O joelho é a sustentação do corpo. Algo desprovido de beleza, que muitas vezes é comparado ao rosto de criança quando nasce. Joelho a base de sustentação do corpo.
__ Bom dia..
__ Bom dia
__ Meu nome é Álvaro, vim fazer seu curativo.
Os dois começaram a ter uma conversa bem monossilábica. Baseada no sim, não e talvez.
__ Você esta sentindo dor?
__ Não.
Ora era o rapaz que perguntava:
__ Vou conseguir me recuperar rápido?
__ Talvez.
E aos poucos começavam amadurecer uma conversa de verdade. Álvaro começou bem simples. Olhou para aquela algema que prendia seu braço a maca.
__ O que aconteceu?
__ Tiro.
__Isso eu sei... mas como desenrolou?
O rapaz contou passo a passo. Desde a comitiva recepcionista que dera à polícia até o momento que tinha caído.
__ Na hora não doeu nada, consegui correr com minha perna pendurada.
Álvaro escutava e continuava a conversa com aquele bandido. Bandido mas ser humano. Álvaro não gostava de bandido. Acreditava e falava que bandido nunca teria misericórdia por ele ou por sua família. Sempre disse que se fosse para escolher, seria ele ou ele, nada de bandido. Mas aquele momento era diferente. Não era ele que naquele momento do seu exercício profissional iria virar as costas ou realizar algo com alguém, sem ao menos conversar. Escutar. Deixar o outro falar.

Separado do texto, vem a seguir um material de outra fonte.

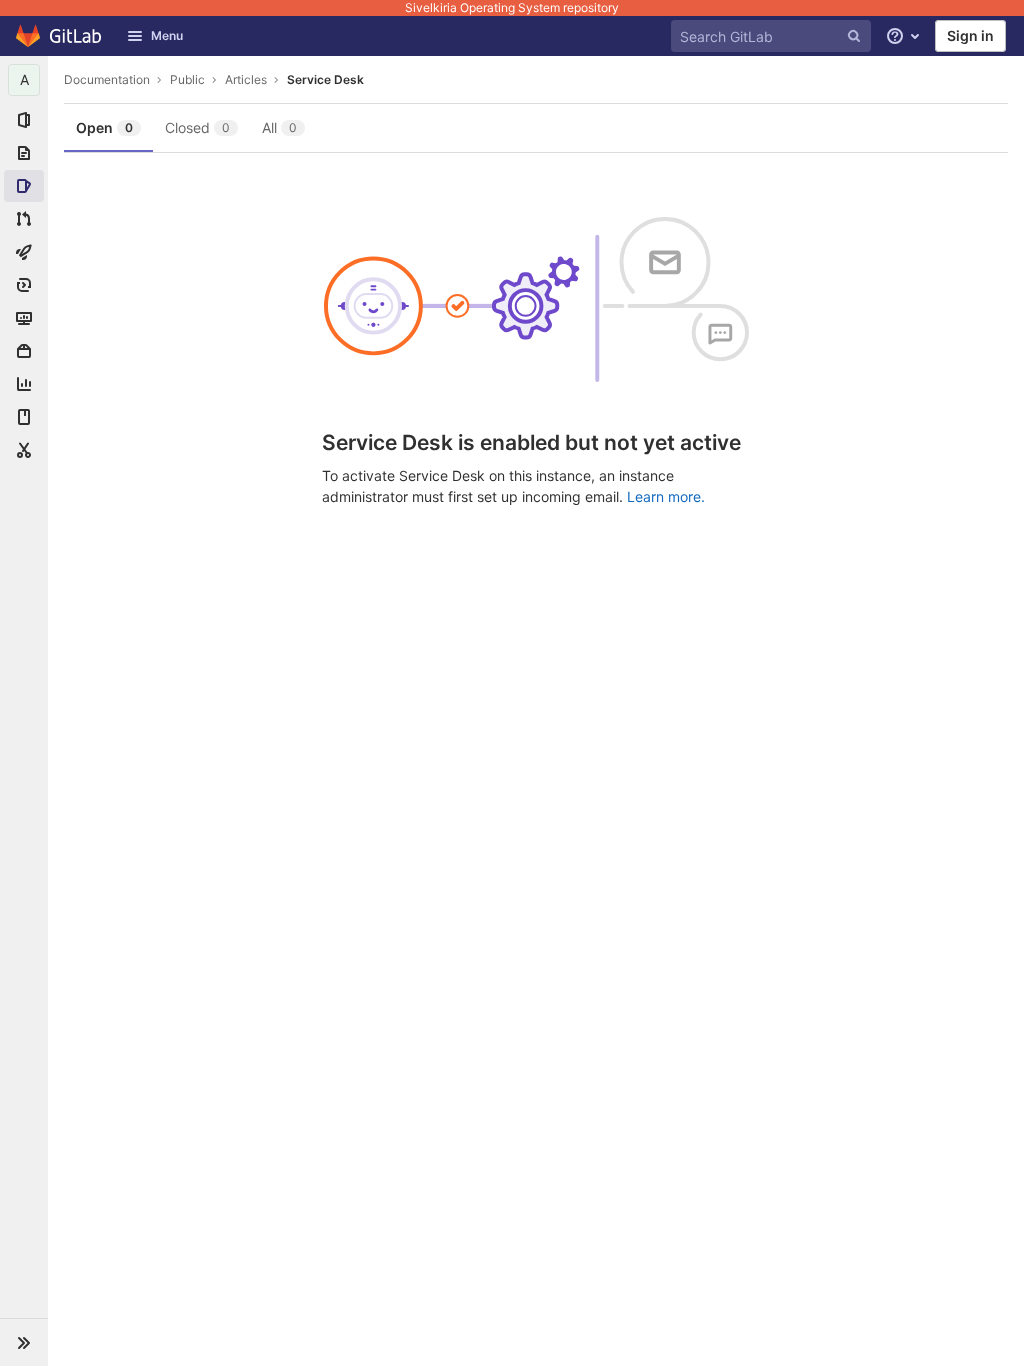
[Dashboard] (59, 36)
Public (187, 79)
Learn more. (666, 496)
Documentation (107, 79)
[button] (24, 1342)
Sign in (970, 35)
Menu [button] (167, 35)
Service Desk (325, 79)
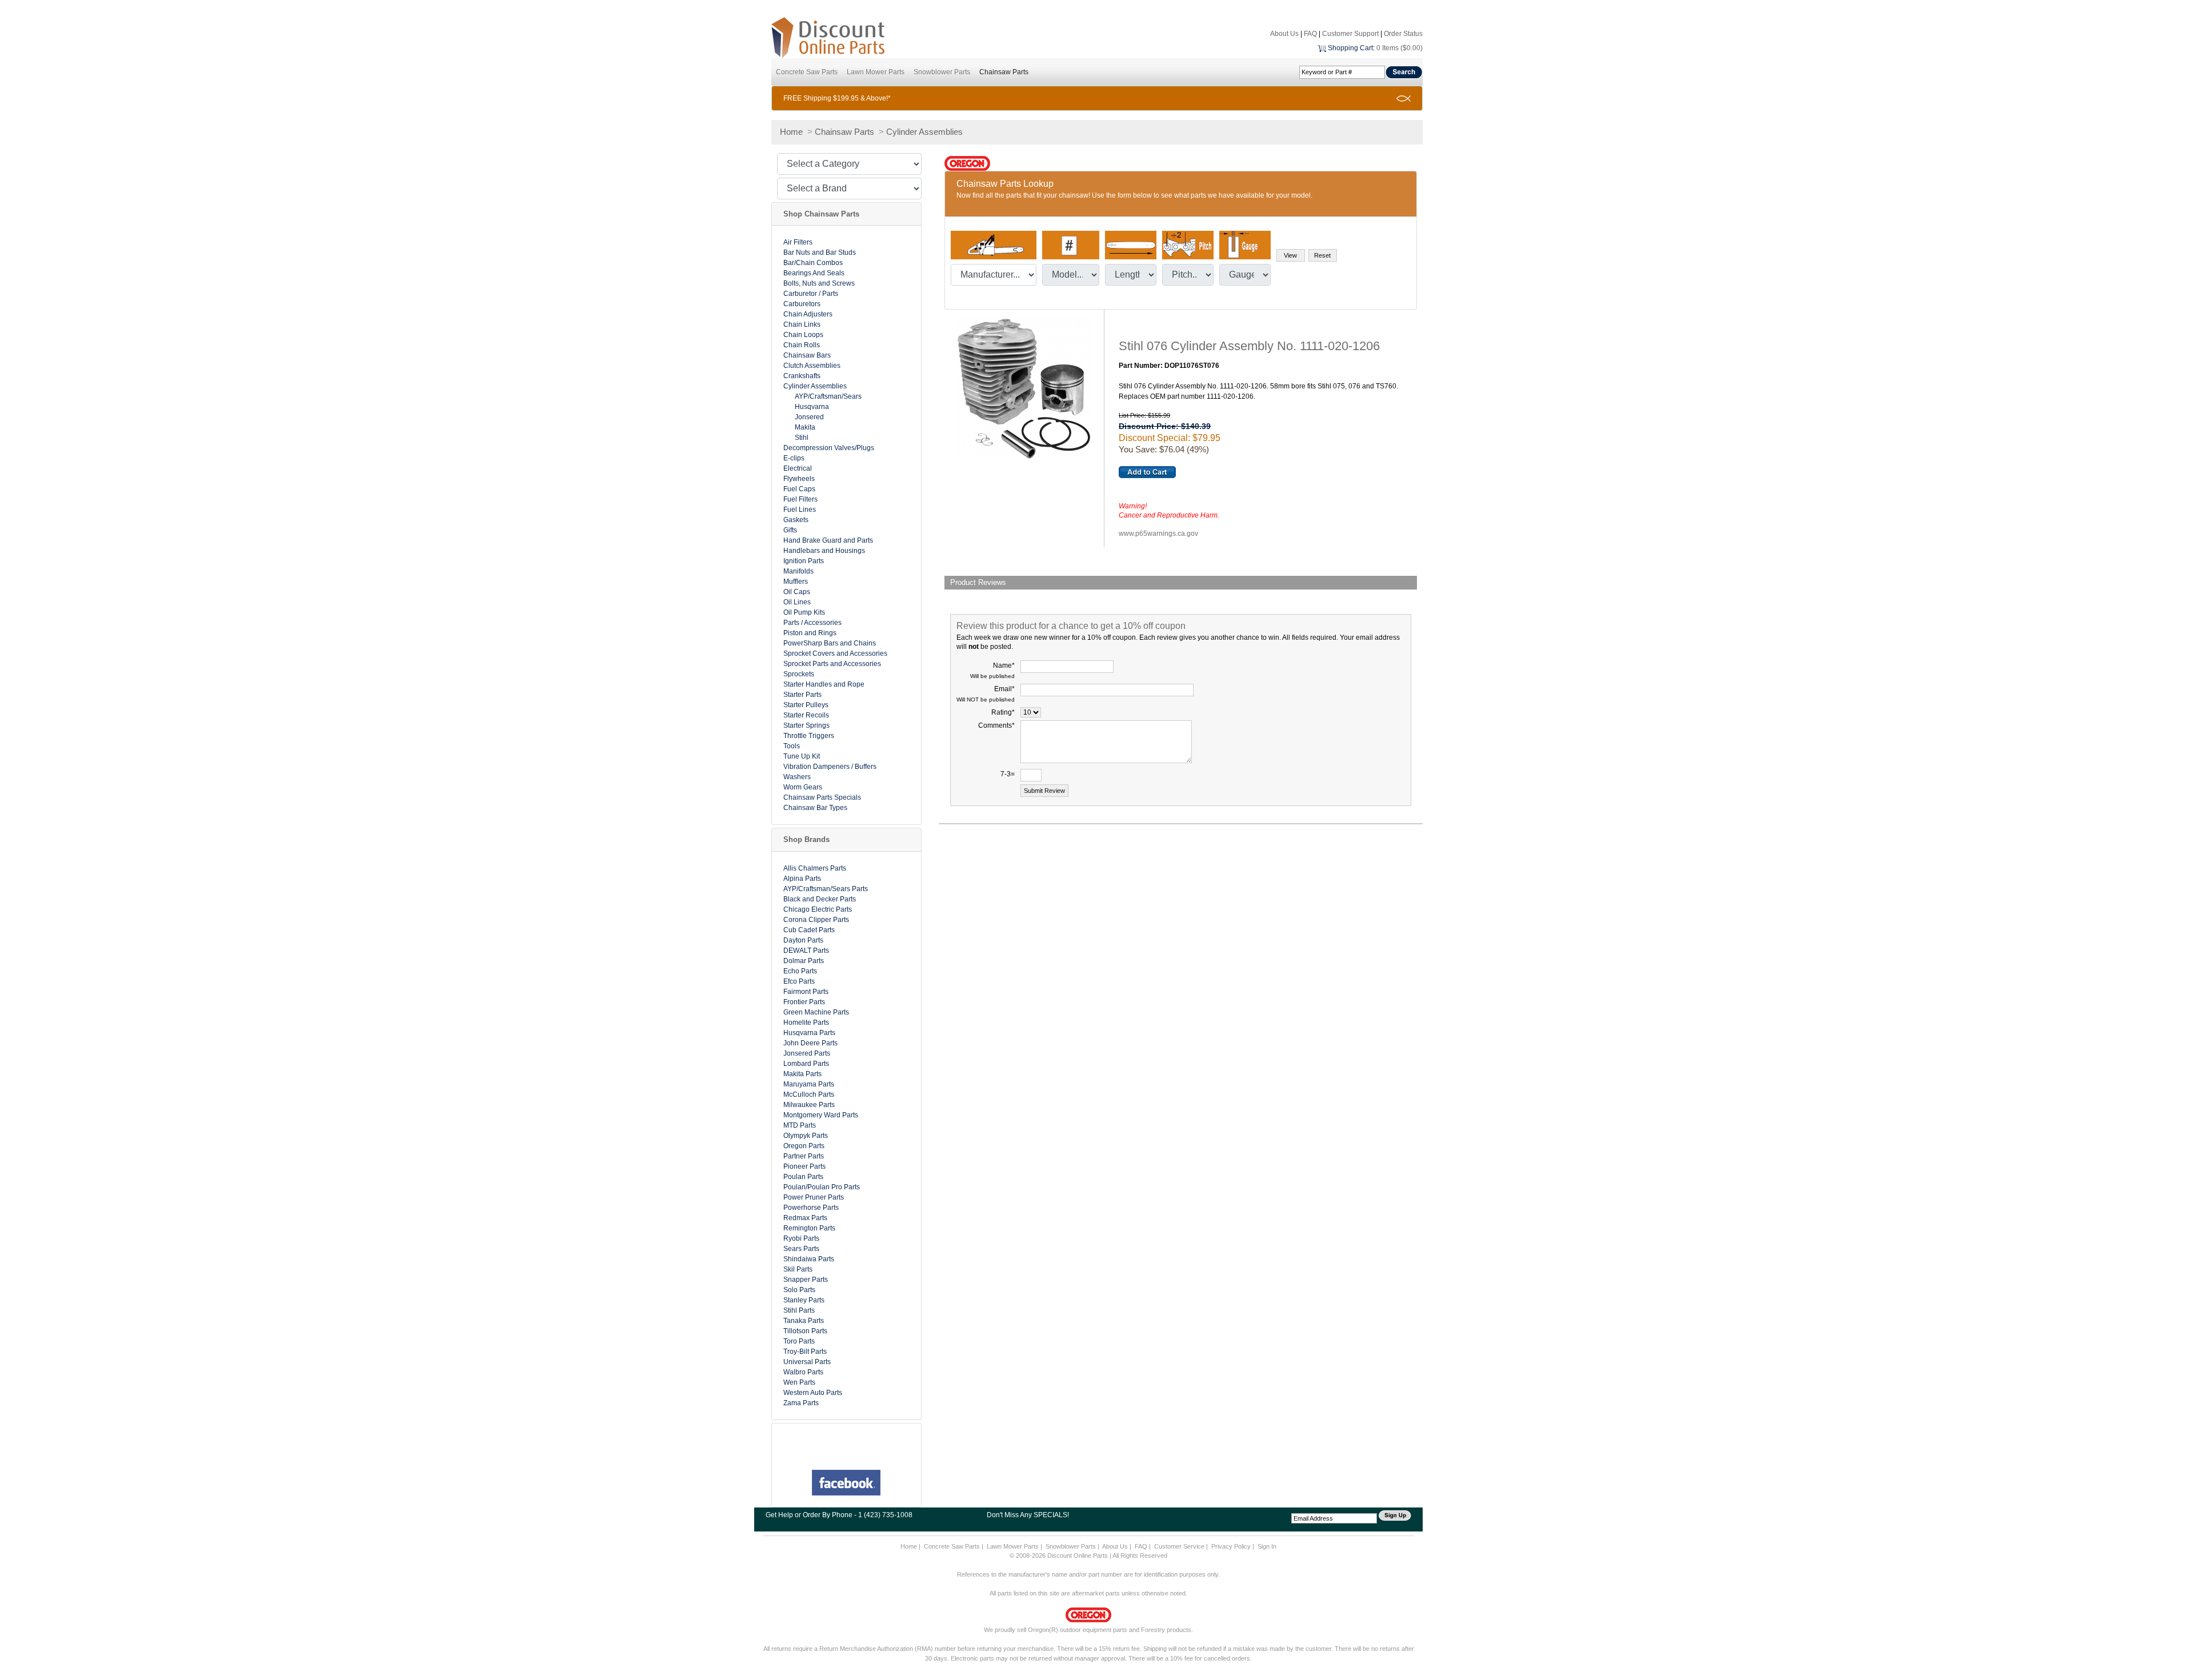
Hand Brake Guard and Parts (828, 540)
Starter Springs (806, 725)
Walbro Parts (803, 1372)
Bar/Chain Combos (813, 263)
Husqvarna (812, 407)
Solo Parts (799, 1290)
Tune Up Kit (801, 756)
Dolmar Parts (803, 961)
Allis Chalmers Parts (814, 868)
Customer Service (1179, 1546)
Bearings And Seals (813, 273)
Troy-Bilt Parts (805, 1352)
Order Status (1403, 34)
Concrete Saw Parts (807, 72)
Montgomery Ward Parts (820, 1115)
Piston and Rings (809, 633)
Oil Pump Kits (804, 612)
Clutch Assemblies (811, 366)
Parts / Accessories (812, 623)
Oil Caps (796, 592)
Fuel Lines (799, 510)
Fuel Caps (799, 489)
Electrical (797, 468)
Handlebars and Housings (824, 551)
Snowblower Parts (942, 72)
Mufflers (795, 582)
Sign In (1267, 1546)
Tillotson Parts (805, 1331)
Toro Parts (799, 1341)
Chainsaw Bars (807, 355)
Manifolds (798, 571)
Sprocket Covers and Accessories (835, 653)
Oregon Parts (803, 1146)
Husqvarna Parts (809, 1033)
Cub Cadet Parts (809, 930)
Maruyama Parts (808, 1084)
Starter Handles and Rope (823, 684)
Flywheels (799, 479)
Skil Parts (797, 1269)
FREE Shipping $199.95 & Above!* (837, 98)
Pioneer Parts (804, 1166)
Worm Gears (802, 787)
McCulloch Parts (808, 1094)
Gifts (790, 530)
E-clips (793, 458)
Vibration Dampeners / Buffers (829, 767)
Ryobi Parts (801, 1238)
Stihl (801, 438)
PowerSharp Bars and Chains (829, 643)
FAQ (1310, 34)
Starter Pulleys (805, 705)
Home (791, 132)
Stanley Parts (803, 1300)
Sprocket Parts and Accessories (832, 664)
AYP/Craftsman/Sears (828, 396)
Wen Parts (799, 1382)
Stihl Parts (799, 1310)
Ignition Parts (803, 561)
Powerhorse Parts (811, 1208)
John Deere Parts (810, 1043)
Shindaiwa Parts (808, 1259)
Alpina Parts (802, 879)
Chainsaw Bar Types (815, 808)
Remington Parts (809, 1228)
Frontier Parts (804, 1002)
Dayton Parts (803, 940)
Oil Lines (797, 602)
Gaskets (795, 520)
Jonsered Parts (806, 1053)
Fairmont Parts (805, 992)
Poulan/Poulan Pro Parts (821, 1187)
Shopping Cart (1350, 48)
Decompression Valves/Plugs (828, 448)
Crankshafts (801, 376)
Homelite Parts (806, 1023)
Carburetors (801, 304)
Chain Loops (803, 335)
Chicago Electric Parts (817, 909)
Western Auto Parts (812, 1393)
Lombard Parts (806, 1064)
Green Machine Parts (816, 1012)
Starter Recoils (806, 715)
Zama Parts (801, 1403)
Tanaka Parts (803, 1321)
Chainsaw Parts (1003, 72)
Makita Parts (802, 1074)
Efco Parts (799, 981)
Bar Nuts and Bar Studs (819, 252)
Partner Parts (803, 1156)
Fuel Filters (800, 499)
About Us (1284, 34)
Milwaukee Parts (809, 1105)
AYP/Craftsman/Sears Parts (825, 889)
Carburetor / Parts (810, 294)
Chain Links (801, 324)
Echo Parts (800, 971)
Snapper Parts (805, 1280)
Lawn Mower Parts (875, 72)
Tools (791, 746)
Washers (797, 777)
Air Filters (797, 242)
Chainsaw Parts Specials (822, 797)
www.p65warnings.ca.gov (1158, 534)
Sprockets (798, 674)
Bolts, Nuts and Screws (819, 283)
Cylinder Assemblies (924, 132)
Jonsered (809, 417)
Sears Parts (801, 1249)
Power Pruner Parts (813, 1197)
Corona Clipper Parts (816, 920)
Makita (805, 427)
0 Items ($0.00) (1399, 48)
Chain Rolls (801, 345)
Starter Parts (802, 695)
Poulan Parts (803, 1177)
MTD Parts (799, 1125)
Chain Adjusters (807, 314)
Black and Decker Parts (819, 899)
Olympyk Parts (805, 1136)
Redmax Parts (805, 1218)
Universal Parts (807, 1362)
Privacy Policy (1231, 1546)
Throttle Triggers (808, 736)
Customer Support (1350, 34)
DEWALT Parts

__ O que você é lá na sua comunidade?
__ sou o que?
__ É;..gerente..dono???
O rapaz riu, puxou o suco que estava no canto, esticou para Álvaro:
__ Abre para mim?__ deu um gole no suco de uva__ Sou nada. Sou apenas o cara que fica fazendo segurança. Não sei para que essa algema. Ninguém vai vir aqui me resgatar.
Por toda a conversa sempre ficava um policial de escolta.
__ Arrepende-se?
__ claro..ficar com a perna pendurada...é bem complicado.
O que deixava Álvaro bem curioso, era a ausência de gíria. Nada. Até ouvia-se um : “fi-lo” “A bala atingiu-me”.
__ Não pensa em sair daqui e mudar não? Acordar cedo pegar ônibus, ir pro trabalho..atender polícia, estudante, dentista...qualquer um..receber seu pagamento..ir parta casa. Poder sair de casa sem medo de carro que venha em seu sentido com as luzes piscando?
O rapaz olhou para Álvaro e disse bem baixo.
__ Agora? Olha como estou.
Álvaro ficou quieto. Deixou algo na mente daquele jovem. Ainda conversaram sobre legalização das drogas, futebol e emprego no país.
__ Pronto acabei.Qualquer coisa é só chamar.
__ Posso te pedir algo?
__ Pode!
__ Traz algo para eu ler.
Álvaro sorriu e deu as costas. Voltou depois de cinco minutos com um pequeno livro azul Tendo a certeza que aquele rapaz não iria lê-lo, deixou o dia correr em seu espaço, tempo e pessoa.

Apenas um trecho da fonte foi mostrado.